Le préjudice global de M. I X et Mme J X s’élève à 11 765,03 euros.
Déduction faite de la provision de 1 500 euros versée et de la somme de 4 000 euros versée au titre du l’exécution provisoire du jugement, M. L M et la société Maif seront condamnés in solidum à payer à M. I X et Mme J X la somme de 6 265,03 euros.
III/ Sur les dépens et l’article 700 du code de procédure civile :
Succombant, M. L M et la société Maif seront condamnés in solidum aux dépens d’appel avec droit de recouvrement direct au profit de Maître Lorelli, avocat de la Selarl Alcalex conformément aux dispositions de l’article 699 du code de procédure civile et au paiement d’une somme de 2 500 euros au titre de l’article 700 du code de procédure civile au profit de M. H X.

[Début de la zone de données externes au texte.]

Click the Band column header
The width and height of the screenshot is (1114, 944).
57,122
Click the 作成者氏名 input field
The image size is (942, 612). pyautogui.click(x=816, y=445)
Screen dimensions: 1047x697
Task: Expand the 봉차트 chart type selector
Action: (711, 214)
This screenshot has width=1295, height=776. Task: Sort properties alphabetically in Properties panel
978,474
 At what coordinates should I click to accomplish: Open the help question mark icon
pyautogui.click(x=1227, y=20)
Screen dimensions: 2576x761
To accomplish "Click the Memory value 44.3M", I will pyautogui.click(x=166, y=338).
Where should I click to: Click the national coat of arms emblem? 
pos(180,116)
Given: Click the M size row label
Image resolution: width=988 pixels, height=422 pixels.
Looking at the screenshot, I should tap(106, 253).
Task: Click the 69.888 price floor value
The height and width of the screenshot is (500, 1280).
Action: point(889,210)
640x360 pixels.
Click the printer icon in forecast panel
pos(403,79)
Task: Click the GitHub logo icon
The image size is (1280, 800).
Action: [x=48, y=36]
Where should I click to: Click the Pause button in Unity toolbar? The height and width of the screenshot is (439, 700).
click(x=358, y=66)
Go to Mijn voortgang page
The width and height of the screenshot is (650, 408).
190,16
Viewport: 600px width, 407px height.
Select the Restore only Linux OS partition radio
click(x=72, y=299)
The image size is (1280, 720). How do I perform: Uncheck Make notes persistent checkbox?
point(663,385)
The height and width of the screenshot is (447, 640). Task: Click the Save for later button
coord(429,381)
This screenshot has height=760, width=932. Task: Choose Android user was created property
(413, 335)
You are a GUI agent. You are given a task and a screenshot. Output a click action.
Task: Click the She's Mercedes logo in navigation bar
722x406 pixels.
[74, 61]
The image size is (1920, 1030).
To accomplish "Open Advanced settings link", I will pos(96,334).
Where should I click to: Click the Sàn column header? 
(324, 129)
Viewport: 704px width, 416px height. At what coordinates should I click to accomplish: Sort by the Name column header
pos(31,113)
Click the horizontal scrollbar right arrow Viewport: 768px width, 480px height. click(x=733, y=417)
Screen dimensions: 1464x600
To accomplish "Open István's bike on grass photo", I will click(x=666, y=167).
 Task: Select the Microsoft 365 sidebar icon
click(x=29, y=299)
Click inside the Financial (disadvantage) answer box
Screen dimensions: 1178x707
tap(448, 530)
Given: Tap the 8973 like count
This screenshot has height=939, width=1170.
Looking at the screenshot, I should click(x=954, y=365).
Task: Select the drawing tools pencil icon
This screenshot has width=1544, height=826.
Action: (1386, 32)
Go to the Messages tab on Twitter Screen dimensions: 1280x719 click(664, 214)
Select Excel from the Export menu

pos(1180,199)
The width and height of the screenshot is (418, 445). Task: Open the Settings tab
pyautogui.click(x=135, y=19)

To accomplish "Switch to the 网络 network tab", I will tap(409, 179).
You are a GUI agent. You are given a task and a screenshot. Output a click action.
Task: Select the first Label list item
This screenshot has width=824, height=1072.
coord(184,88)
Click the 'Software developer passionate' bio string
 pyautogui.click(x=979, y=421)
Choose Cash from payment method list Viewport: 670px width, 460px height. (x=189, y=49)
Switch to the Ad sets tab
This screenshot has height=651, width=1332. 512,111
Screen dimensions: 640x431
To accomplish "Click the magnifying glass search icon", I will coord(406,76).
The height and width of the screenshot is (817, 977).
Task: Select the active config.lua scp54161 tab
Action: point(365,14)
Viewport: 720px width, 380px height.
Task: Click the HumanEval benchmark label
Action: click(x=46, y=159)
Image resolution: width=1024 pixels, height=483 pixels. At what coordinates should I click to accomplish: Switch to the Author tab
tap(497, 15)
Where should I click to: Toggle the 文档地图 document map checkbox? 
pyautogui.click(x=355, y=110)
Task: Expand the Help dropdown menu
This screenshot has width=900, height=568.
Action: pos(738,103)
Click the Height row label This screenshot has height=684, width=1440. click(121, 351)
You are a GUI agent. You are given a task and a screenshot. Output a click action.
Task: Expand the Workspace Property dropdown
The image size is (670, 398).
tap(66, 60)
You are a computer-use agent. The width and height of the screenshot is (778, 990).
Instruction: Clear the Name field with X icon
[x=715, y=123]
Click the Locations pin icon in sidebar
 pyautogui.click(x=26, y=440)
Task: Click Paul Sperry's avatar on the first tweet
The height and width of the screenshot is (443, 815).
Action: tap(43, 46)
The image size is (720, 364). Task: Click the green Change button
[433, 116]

Le jugement étant confirmé en ce qui concerne M. I X et Mme J X, ceux-ci seront déboutés de leur demande au titre de l’article 700 du code de procédure civile, les sommes allouées en première instance étant confirmées.
PAR CES MOTIFS :
La Cour, statuant publiquement par arrêt réputé contradictoire, après en avoir délibéré conformément à la loi ;
Infirme le jugement déféré excepté en ce qu’il a :
— dit que la Maif et M. L M sont tenus de réparer la totalité des dommages subis par M. H X suite à l’accident du 20 novembre 2009,
— fixé l’indemnité représentative du préjudice de M. I X et de Mme J X à la somme globale de 11 765,03 euros,
— dit que les sommes allouées porteront intérêts au taux légal à compter de la présente décision,
— réservé les droits de M. H X au titre du préjudice subi au titre de l’aggravation de son préjudice en raison de la nécessité future d’une pose de prothèses dentaires,
— déclaré le jugement commun et opposable à la caisse primaire d’assurance maladie de la Savoie,
— condamné M. L M et la Maif à payer à M. H X la somme de 2 500 euros et à M. I X et Mme J X celle de 2.000 euros au titre de l’article 700 du code de procédure civile ,
— condamné M. L M et la Maif aux dépens, en ce compris les frais d’expertise judiciaire dont distraction au profit de Maître Véronique Lorelli avocat de la Selarl Alcalex, en application de l’article 699 du code de procédure civile ;
Statuant à nouveau sur les dispositions infirmées et y ajoutant :
Fixe le préjudice revenant à M. H à la somme de 198 288,94 euros ;
Condamne in solidum M. L M et la société Maif à payer à M. H X la somme de 89 788,94 euros déduction faite de la provision versée (58 500 euros) et de la somme versée au titre de l’exécution provisoire dont était assorti le jugement (50 000 euros) ;
Dit que les intérêts au taux légal courront à compter du présent arrêt pour les sommes supplémentaires allouées ;
Condamne in solidum M. L M et la société Maif à payer à M. I X et Mme J X la somme de 6 265,03 euros en réparation du solde de leur préjudice déduction faite de la provision de 1 500 euros et de la somme de 4 000 euros versée au titre de l’exécution provisoire ;
Déboute M. I X et Mme J X de leur demande au titre de l’article 700 du code de procédure civile pour les frais engagés en appel ;
Condamne in solidum M. L M et la société Maif à payer à M. H X la somme de 2 500 euros au titre de l’article 700 du code de procédure civile pour les frais engagés en appel ;
Ainsi prononcé publiquement le 23 janvier 2020 par mise à disposition de l’arrêt au greffe de la Cour, les parties en ayant été préalablement avisées dans les conditions prévues au deuxième alinéa de l’article 450 du Code de Procédure Civile, et signé par Monsieur S T,
Conseiller faisant fonction de Président et Madame Sylvie DURAND, Greffier.